そして、急にシャツを引っ張ったことにより、胸元もビッと破けてしまった。
女性客は「あっ!」と声を上げたかと思うと、満更でもない笑顔を浮かべた。「巨乳の人は、男の視線に敏感っていうのは本当なのね。見たでしょ? 一瞬でも視線が胸にきたらわかるんだからね」
「……見たぞ。一瞬で胸だけじゃなくて顔も値踏みして、これ以上見続けたらがっかりするかどうかも考え終わってる」
「ありがとう、最低な返しを……。でも、気分は最高」
女性客は代金を支払うと、上機嫌で店を出ていった。
列を作っていた女性客達は、出てきたばかりの女性の胸が膨らんでいるのを見たので、噂は本当だったのだと店へ押しかけた。

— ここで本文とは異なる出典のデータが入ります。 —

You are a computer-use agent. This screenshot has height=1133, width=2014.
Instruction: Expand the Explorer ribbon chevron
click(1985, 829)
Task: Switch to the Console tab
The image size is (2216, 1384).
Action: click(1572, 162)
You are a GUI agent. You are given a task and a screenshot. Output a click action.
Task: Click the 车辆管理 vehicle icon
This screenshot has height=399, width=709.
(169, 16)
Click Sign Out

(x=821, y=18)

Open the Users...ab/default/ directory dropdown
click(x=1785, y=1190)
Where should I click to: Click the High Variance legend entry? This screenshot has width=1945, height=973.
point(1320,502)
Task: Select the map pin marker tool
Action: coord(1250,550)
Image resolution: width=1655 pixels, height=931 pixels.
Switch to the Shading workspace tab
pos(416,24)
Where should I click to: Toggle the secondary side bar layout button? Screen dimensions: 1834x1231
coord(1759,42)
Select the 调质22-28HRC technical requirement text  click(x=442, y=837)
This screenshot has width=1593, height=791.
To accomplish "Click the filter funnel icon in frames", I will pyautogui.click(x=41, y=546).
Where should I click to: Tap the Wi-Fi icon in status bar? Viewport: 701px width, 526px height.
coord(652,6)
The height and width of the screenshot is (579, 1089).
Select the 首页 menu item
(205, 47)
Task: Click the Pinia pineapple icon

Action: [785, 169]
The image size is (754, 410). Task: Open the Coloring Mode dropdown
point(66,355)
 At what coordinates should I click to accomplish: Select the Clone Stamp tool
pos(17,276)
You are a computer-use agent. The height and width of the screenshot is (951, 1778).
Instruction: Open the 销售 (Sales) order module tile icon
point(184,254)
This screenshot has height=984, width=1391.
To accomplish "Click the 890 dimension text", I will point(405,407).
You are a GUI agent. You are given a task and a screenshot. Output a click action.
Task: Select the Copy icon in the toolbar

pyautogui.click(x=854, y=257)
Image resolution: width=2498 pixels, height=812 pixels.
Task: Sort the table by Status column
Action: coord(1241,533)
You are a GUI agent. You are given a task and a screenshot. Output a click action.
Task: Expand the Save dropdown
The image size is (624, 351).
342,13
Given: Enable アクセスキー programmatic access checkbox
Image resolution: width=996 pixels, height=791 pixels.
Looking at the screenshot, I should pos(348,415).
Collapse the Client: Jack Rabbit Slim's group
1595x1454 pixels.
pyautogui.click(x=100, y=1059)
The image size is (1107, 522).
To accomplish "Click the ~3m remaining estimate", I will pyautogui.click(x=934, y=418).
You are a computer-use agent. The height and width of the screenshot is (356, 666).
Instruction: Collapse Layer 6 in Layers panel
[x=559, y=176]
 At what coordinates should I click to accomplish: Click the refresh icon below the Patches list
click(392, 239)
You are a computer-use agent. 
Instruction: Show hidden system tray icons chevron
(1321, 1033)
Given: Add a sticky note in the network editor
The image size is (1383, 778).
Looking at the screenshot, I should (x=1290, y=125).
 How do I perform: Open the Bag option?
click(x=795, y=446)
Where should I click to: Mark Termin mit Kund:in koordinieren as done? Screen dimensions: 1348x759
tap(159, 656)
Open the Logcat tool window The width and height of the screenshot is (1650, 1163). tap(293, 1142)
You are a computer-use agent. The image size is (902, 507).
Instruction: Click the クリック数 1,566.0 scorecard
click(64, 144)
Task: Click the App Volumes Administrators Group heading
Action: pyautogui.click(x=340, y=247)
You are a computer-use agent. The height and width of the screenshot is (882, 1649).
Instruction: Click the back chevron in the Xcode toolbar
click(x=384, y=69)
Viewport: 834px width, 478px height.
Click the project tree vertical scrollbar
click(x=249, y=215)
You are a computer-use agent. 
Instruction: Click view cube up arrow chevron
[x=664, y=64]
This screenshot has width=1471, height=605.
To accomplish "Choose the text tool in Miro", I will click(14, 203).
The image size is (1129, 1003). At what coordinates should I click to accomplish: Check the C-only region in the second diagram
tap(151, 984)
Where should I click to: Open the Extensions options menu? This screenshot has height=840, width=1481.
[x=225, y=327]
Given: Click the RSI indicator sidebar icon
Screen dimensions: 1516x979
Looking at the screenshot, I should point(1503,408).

シルフが空気を入れるのは一瞬なので、暴動のような来客もあっという間に終わり、まさしく嵐が去ったあとのような静けさを感じていた。
「シルフってのは騒動と一緒に幸せも呼び込むのか?」
リットは一瞬にして儲かったのですっかり上機嫌になっていた。
なにせ元手がただなのだ。こんなに美味しい商売はない。
「アンタねぇ……精霊をこんな扱いするなんて。どうかしてるわよ……」
「ノーラに言え。オマエのハチミツがどうなってもいいならな」
リットは今稼いだばかりの金をノーラに渡し、酒と食料を買ってくるように言った。
ノーラが元気に店を出ていくと、ようやく静かになったとグリザベルが上がってきた。
「まったく……なにをしたかはわからぬが一安心だ」
「それで、なにをするつもりだったんだ? 試すってなんだよ」
「ゴーレムを作るのだ。ランプを借りるぞ」グリザベルは売り物のランプを手に取ると、床に魔法陣を敷いて、その上に乗せた。「今から店を出て戻ってくるように命令を出す。もしも、ゴーレムが店から出られたら、魔力が原因ではない。チルカとシルフが原因ということだ」
簡単な命令なので魔法陣の書き換えも短く、グリザベルはあっという間にランプをゴーレムに仕立て上げた。
ランプゴーレムは飛び跳ねるように移動し、ノーラが閉め忘れた半開きのドアの前で一旦止まった。
だがそれは一瞬で、体を押し付けるようにしてドアを開いて出ていくと、すぐに店へ戻ってきて魔法陣の上で止まった。
「うそでしょ……」
チルカはうなだれた。
これで、リットとグリザベルが話していた通り、家から出るには自分ではないものになるしかないということだからだ。
「胸がつぶれる思いよ……」
「そりゃ大変だ。シルフに空気でも入れてもらえよ」
リットがからかって笑うと、それを本気にしたシルフは慌ててチルカの服を膨らませた。
力の調整を間違えたのか、チルカの服は膨らみすぎた空気で弾けた。
「胸が裂ける思いってやつだな」
たまらなく面白いと大笑いするリットの右頬にチルカの拳が飛んできた。